Exercise task:
Format the data from the line with "You are a computer-use" up to and including the line with "(x=173, y=273)" as a Markdown table with the columns Row and Data line, leaving out any blank lines.

Material provided:
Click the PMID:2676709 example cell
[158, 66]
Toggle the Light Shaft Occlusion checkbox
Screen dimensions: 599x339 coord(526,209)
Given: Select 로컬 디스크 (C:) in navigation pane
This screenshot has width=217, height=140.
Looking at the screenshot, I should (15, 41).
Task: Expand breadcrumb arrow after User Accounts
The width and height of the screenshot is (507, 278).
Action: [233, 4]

* * *

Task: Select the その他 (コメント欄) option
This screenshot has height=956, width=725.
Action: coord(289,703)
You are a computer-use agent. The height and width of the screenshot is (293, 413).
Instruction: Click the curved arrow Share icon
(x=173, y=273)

==

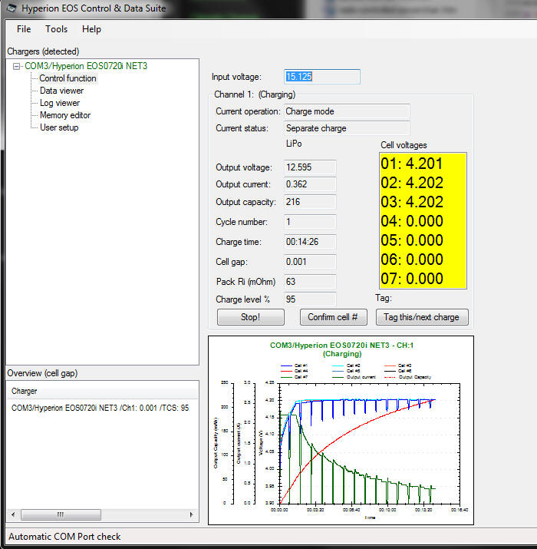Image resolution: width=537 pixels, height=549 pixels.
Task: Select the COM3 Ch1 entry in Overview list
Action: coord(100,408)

Result of the task:
| Row | Data line |
|---|---|
| 1 | You are a computer-use agent. The height and width of the screenshot is (293, 413). |
| 2 | Instruction: Click the curved arrow Share icon |
| 3 | (x=173, y=273) |